I may be crazy; please someone stop me if so. Rather than work to close the deal on chapter 4, today I started brainstorming stuff for chapter 5. Heaven help me. I think I may be committing a grave stupidity. I have a negative model for this, after all ---- Prof. Nonsequitor, who had three books 80 % written when s/he went up for tenure and had a huge tussle of a tenure bid. There are good reasons to focus down on one thing at a time and get stuff signed off right away. (Oh, Prof N. came here from somewhere else on the tt and had a book and an edition already, so all turned out well ---- don't worry that tenure standards are being lowered and people are tenured based on phantom books at our fine institution.)
This means I have personally seen what it is like to create crazy, ambitious, all-over-the board projects or to start too many projects and then try to get through the various hoops of academia. But still, I'm feeling a little stuck on my Ch. 4 draft, and very very blah about it. I went back to it and solved one of my problems ---- with some distance and perspective I could see that I needed to cut a huge chunk anyway and that resolved the way my argument wasn't quite consistent ---- but now it's about 30 pages and I'll need to expand things and flesh stuff out (hopefully not funyunize) and I Just. Really. Don't. Want. To. Look. At. It. Gah.
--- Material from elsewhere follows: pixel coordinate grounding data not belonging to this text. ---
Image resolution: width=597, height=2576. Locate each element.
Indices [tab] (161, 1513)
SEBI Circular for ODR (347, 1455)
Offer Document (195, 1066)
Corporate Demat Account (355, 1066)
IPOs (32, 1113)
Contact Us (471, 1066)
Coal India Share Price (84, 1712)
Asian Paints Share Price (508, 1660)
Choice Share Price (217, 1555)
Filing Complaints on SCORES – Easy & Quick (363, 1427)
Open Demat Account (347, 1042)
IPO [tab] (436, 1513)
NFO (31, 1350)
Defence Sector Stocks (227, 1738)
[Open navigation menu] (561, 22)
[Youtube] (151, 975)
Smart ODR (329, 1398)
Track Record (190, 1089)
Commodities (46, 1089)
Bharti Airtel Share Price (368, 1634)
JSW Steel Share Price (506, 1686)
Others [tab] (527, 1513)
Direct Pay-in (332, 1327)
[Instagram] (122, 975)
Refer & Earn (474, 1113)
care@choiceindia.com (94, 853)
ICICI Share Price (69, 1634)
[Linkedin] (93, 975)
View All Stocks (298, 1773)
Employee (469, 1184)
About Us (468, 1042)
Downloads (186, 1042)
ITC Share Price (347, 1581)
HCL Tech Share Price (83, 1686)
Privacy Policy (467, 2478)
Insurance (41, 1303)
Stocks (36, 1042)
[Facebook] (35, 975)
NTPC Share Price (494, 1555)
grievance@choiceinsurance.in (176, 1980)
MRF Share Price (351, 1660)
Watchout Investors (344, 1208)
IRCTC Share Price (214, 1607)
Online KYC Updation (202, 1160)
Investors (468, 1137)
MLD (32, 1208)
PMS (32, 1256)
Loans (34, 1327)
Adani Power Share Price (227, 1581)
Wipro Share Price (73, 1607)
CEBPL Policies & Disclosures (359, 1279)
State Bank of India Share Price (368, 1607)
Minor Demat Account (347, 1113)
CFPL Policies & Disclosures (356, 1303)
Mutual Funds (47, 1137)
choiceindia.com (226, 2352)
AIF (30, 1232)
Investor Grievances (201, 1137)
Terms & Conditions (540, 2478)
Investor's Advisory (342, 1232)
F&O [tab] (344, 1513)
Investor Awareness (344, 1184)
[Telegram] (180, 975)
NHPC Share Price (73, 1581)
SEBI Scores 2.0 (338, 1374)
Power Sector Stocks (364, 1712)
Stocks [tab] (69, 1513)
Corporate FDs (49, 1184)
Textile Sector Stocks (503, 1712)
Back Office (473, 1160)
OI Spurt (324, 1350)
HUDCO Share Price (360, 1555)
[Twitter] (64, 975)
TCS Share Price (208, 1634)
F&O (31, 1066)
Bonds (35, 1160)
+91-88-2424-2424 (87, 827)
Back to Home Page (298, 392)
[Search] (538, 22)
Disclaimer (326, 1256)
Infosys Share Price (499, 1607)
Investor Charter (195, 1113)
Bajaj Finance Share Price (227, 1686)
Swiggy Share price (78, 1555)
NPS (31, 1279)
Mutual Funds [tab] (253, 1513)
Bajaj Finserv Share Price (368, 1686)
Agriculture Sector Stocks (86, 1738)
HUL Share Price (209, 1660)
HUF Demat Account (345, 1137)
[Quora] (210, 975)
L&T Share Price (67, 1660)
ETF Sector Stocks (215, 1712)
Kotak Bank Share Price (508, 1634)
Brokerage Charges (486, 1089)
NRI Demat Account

So I've been beginning the brainstorming process on Chapter 5. If I get really stuck, I hope that it will just send me back to finishing Chapter 4 with renewed vigor. Maybe I can trade off between them and work faster that way. I'm just hoping I don't become one of those wild-eyed grad students skulking through the library for years in subjugation to their architectonic masterpiece but never showing anything written or finished to anyone until the very end (if there is a very end).